我正在使用 Keycloak 服务器 (v 1.5.1) 对我的服务执行类似 open-id-connect 的身份验证。我设置了一个基本的 Web 应用程序,它有两个 url,一个 /index.html,另一个叫 /hello。我使用 Spring 安全、Spring 引导和 Spring MVC 来完成所有这些。这是我的 pom.xml 配置:
<?xml version="1.0" encoding="UTF-8"?>
<project xmlns="http://maven.apache.org/POM/4.0.0" xmlns:xsi="http://www.w3.org/2001/XMLSchema-instance"
xsi:schemaLocation="http://maven.apache.org/POM/4.0.0 http://maven.apache.org/xsd/maven-4.0.0.xsd">
<modelVersion>4.0.0</modelVersion>
<groupId>com.keycloaktes</groupId>
<artifactId>keycloaktes</artifactId>
<version>0.0.1-SNAPSHOT</version>
<packaging>jar</packaging>
<name>demo</name>
<description>Demo project for Spring Boot</description>
<parent>
<groupId>org.springframework.boot</groupId>
<artifactId>spring-boot-starter-parent</artifactId>
<version>1.2.7.RELEASE</version>
<relativePath />
</parent>
<properties>
<project.build.sourceEncoding>UTF-8</project.build.sourceEncoding>
<java.version>1.7</java.version>
</properties>
<dependencies>
<dependency>
<groupId>org.springframework.boot</groupId>
<artifactId>spring-boot-starter-security</artifactId>
</dependency>
<dependency>
<groupId>org.springframework.boot</groupId>
<artifactId>spring-boot-starter-web</artifactId>
</dependency>
<dependency>
<groupId>org.springframework.boot</groupId>
<artifactId>spring-boot-starter-test</artifactId>
<scope>test</scope>
</dependency>
<dependency>
<groupId>org.keycloak</groupId>
<artifactId>keycloak-spring-security-adapter</artifactId>
<version>1.5.1.Final</version>
</dependency>
<dependency>
<groupId>org.keycloak</groupId>
<artifactId>keycloak-tomcat8-adapter</artifactId>
<version>1.5.1.Final</version>
</dependency>
</dependencies>
<build>
<plugins>
<plugin>
<groupId>org.springframework.boot</groupId>
<artifactId>spring-boot-maven-plugin</artifactId>
</plugin>
</plugins>
</build>
</project>
当我在未登录时访问 /hello url 时出现问题,keycloak 登录屏幕正确显示,但没有执行重定向到 /hello 成功登录后,它会进入我的 /index.html 页面。这就是我配置安全适配器的方式:
@Configuration
@EnableWebSecurity
@ComponentScan(basePackageClasses = KeycloakSecurityComponents.class)

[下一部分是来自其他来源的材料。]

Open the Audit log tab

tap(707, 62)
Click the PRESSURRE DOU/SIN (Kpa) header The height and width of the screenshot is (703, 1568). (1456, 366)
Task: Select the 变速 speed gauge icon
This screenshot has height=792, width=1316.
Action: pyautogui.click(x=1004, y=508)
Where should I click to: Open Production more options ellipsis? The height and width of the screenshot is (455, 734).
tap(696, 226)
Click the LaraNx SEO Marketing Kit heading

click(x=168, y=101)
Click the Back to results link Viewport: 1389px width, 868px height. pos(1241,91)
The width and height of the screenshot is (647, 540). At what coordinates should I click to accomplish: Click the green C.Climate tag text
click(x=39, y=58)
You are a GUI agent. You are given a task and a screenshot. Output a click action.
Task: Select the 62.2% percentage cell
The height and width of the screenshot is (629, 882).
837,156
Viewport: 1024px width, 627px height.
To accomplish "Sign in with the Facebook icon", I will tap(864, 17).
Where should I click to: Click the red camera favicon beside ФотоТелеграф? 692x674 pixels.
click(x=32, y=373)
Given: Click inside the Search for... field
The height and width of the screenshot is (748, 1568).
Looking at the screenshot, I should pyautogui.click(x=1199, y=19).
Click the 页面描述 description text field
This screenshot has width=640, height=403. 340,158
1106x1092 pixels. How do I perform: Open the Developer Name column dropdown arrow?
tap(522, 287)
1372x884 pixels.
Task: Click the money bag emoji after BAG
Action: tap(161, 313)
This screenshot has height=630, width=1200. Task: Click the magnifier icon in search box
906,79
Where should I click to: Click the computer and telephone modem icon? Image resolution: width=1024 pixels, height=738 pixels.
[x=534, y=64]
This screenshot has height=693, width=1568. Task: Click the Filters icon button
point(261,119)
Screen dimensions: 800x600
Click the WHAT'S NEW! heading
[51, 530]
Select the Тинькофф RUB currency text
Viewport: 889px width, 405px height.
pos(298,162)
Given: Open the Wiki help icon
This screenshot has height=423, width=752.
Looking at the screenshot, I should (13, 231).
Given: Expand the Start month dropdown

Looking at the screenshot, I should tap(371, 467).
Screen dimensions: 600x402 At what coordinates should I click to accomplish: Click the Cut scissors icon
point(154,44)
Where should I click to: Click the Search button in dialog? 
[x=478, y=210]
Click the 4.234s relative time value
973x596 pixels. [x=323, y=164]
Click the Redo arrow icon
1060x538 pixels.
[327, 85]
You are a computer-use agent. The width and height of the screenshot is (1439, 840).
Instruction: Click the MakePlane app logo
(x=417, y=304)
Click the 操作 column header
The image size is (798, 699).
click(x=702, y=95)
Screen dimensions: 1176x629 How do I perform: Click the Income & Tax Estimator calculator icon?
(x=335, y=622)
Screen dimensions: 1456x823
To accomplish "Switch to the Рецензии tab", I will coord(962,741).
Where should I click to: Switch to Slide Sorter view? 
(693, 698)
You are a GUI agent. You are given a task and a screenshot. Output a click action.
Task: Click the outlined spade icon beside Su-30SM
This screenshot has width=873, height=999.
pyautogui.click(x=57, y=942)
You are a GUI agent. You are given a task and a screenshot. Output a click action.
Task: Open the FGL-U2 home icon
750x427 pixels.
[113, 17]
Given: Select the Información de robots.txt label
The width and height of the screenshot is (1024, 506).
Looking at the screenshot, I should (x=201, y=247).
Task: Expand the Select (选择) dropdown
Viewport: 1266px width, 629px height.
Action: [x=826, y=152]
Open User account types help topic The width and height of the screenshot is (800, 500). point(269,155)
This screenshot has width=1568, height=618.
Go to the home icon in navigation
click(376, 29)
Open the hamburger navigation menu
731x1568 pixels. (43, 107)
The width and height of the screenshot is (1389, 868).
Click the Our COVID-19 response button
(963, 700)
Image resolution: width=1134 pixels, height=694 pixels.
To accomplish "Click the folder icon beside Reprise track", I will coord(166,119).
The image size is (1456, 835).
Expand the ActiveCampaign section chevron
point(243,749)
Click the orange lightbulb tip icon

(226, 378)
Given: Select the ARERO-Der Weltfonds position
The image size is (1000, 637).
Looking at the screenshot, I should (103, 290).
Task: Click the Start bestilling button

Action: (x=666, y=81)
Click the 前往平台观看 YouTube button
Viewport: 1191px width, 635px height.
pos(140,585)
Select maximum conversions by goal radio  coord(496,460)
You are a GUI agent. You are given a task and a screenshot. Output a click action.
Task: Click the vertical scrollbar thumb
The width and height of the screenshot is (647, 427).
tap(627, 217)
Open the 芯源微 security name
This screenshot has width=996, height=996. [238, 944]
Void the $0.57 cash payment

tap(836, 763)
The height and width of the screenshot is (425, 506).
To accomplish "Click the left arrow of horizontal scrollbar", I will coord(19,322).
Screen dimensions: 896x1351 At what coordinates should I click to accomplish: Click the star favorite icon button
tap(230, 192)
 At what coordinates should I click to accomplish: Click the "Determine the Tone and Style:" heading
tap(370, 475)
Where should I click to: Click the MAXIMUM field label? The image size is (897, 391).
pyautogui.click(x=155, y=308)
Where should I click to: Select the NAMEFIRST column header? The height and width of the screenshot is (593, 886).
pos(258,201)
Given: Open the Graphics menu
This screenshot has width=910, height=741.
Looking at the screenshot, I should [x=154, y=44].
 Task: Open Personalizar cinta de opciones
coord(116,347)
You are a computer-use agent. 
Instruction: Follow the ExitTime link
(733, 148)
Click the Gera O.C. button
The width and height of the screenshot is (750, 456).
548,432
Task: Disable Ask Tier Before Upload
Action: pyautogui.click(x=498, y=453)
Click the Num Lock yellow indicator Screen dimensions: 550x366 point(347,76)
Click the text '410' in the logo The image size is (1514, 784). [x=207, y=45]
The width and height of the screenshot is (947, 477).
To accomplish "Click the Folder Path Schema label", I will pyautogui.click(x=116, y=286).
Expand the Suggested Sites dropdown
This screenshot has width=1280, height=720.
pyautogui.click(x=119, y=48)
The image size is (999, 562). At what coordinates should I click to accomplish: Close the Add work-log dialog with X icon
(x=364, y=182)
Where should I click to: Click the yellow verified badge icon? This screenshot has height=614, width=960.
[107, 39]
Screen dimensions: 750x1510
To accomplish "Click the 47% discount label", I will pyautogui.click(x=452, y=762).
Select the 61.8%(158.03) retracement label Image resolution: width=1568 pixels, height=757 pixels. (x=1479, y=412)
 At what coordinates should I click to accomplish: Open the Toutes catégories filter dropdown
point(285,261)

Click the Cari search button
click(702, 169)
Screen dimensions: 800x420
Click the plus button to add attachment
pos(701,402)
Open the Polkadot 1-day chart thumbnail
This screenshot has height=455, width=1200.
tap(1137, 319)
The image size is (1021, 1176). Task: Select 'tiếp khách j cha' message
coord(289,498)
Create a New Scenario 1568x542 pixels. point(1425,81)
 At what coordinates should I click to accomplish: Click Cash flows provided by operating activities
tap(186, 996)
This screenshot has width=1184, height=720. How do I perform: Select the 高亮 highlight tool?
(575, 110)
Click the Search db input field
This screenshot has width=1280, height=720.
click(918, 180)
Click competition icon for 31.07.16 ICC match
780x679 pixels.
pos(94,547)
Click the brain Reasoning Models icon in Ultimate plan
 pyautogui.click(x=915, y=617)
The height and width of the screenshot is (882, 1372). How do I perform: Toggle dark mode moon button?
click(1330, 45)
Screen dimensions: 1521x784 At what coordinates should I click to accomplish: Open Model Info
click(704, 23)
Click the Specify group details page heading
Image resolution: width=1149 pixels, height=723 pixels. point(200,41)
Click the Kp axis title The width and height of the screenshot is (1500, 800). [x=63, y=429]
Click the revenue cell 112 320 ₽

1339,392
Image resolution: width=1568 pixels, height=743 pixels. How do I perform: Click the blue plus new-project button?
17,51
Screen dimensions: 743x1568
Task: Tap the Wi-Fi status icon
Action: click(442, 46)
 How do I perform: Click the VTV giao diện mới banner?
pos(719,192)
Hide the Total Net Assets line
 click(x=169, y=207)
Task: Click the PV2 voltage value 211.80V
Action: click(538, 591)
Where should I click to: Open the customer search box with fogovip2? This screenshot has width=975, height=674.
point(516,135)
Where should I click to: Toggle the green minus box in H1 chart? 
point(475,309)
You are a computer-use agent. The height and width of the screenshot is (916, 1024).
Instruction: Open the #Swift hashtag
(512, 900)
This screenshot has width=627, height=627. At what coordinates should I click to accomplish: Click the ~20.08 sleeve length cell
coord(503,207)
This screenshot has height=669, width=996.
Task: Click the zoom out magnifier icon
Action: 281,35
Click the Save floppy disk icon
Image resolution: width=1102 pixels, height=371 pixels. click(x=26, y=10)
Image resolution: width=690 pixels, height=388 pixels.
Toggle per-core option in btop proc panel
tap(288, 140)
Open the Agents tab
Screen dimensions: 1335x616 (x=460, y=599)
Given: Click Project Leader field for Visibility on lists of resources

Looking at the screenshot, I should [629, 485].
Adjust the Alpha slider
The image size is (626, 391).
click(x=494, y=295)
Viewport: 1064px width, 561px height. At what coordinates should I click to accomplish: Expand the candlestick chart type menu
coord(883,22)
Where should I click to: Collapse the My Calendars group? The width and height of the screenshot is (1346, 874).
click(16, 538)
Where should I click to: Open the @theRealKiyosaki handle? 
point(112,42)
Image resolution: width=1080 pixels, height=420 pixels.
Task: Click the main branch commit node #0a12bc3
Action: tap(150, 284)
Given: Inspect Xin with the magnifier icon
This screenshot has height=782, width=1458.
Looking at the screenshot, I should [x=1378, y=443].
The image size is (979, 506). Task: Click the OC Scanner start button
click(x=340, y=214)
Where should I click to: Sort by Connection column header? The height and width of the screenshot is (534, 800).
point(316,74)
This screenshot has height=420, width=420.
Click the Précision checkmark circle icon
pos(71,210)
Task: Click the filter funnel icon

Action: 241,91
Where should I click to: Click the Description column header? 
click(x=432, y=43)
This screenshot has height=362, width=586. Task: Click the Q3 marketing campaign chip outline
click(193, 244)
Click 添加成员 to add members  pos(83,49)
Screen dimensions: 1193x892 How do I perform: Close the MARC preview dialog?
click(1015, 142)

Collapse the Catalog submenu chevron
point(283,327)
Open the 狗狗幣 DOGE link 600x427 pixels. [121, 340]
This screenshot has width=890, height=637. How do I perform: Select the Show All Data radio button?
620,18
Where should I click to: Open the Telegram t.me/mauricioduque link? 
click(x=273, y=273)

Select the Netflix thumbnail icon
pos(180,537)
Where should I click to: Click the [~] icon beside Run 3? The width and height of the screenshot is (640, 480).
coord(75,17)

public class SecurityConfig extends KeycloakWebSecurityConfigurerAdapter {
@Autowired
public void configureGlobal(AuthenticationManagerBuilder auth)
throws Exception {
auth.authenticationProvider(keycloakAuthenticationProvider());
}
/**
* Defines the session authentication strategy.
*/
@Bean
@Override
protected SessionAuthenticationStrategy sessionAuthenticationStrategy() {
return new RegisterSessionAuthenticationStrategy(
new SessionRegistryImpl());
}
@Bean
public FilterRegistrationBean keycloakAuthenticationProcessingFilterRegistrationBean(
KeycloakAuthenticationProcessingFilter filter) {
FilterRegistrationBean registrationBean = new FilterRegistrationBean(
filter);
registrationBean.setEnabled(false);
return registrationBean;
}
@Bean
public FilterRegistrationBean keycloakPreAuthActionsFilterRegistrationBean(
KeycloakPreAuthActionsFilter filter) {
FilterRegistrationBean registrationBean = new FilterRegistrationBean(
filter);
registrationBean.setEnabled(false);
return registrationBean;
}
@Override
protected void configure(HttpSecurity http) throws Exception {
super.configure(http);
http.authorizeRequests().antMatchers("/*").hasRole("ADMIN")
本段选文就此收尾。